Scalaを利用してもDataSetが利用できないかも
一般的なSpark2.xでは、DataFrameとDataSetが統合されており、DataSetはScalaから利用できます。PythonでDataset APIが実装されていない理由の一つは、Pythonが型安全な言語ではないためです。
一般的なSpark2.x環境では、ScalaであればDataSetを生成できることを動作確認しましたが、AWS Glue(Spark2.1)環境では、DataSetを生成できませんでした。
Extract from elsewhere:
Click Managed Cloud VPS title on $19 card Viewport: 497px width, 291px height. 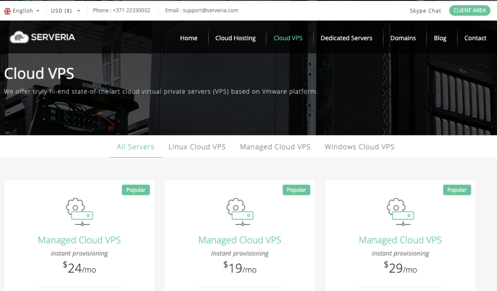point(240,240)
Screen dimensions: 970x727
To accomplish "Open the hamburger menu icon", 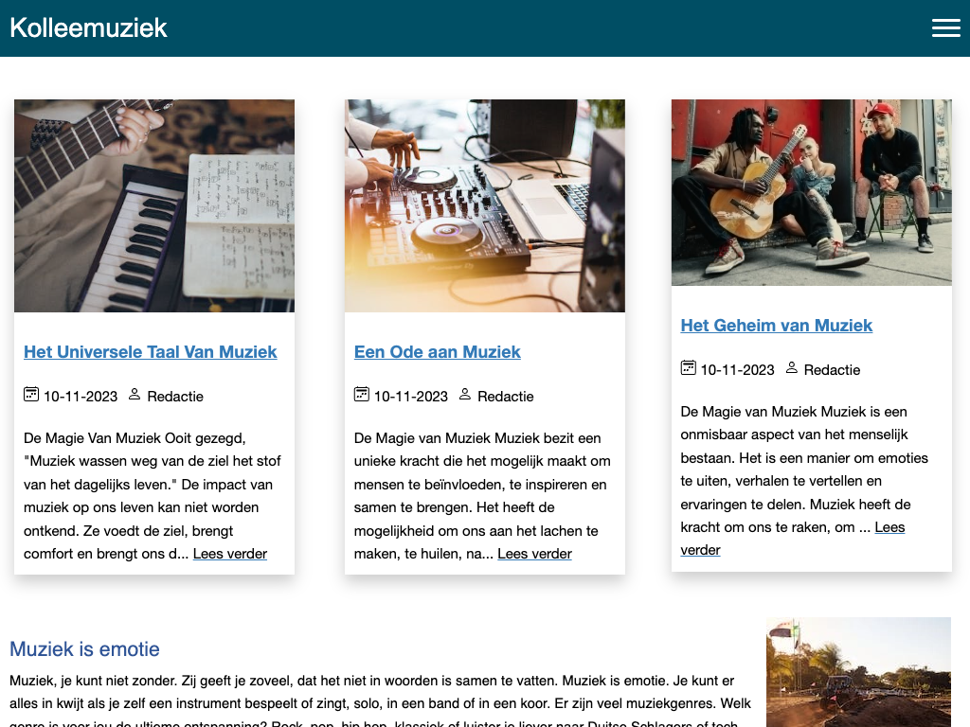I will [946, 27].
1 2 3 4 | case class Person(name : String, age : Long) // Encoders are created for case classes val caseClassDS = Seq(Person( "Andy" , 32 )).toDS() caseClassDS.show() |
エラーメッセージは以下のとおりです。
1 2 | Syntax Error: /tmp/g-0afd8ed2af07ed889d9d52dfe29f5f97b95c3e8a-4220292558340157591/script_2018-01-14-18-37-05.scala:25: error: value toDS is not a member of Seq[Person] val caseClassDS = Seq(Person("Andy", 32)).toDS() one error found |
最後に
Sparkのサンプルコードは、Scalaで書かれていることが多く、これらをGlueで活用できることは大きなメリットでしょう。Pythonと比較して一般的なScalaは、Sparkが提供する機能やライブラリのより多くが利用でき、RDDに対するPythonのクエリの速度低下を気にせずにETLコードが作成できることで、既存のSparkのETLコードをAWS Glueに移行するが容易になります。
AWS Glueは、SparkのRDDやDataFrameでデータ操作するのではなく、DataFrameをラップしたDynamicFrameと、その高レベルAPI(メソッド)を用いることで、プログラム言語間の違いによるメソッドの違いや制約、パフォーマンスの低下を回避しています。ScalaがサポートされたことでDynamicFrameに依存しないコードが書けるようになりましたが、今後もAWS GlueのETLコードは、ETL目的に最適化されたDynamicFrameを活用して簡潔にコードを作成することをおすすめします。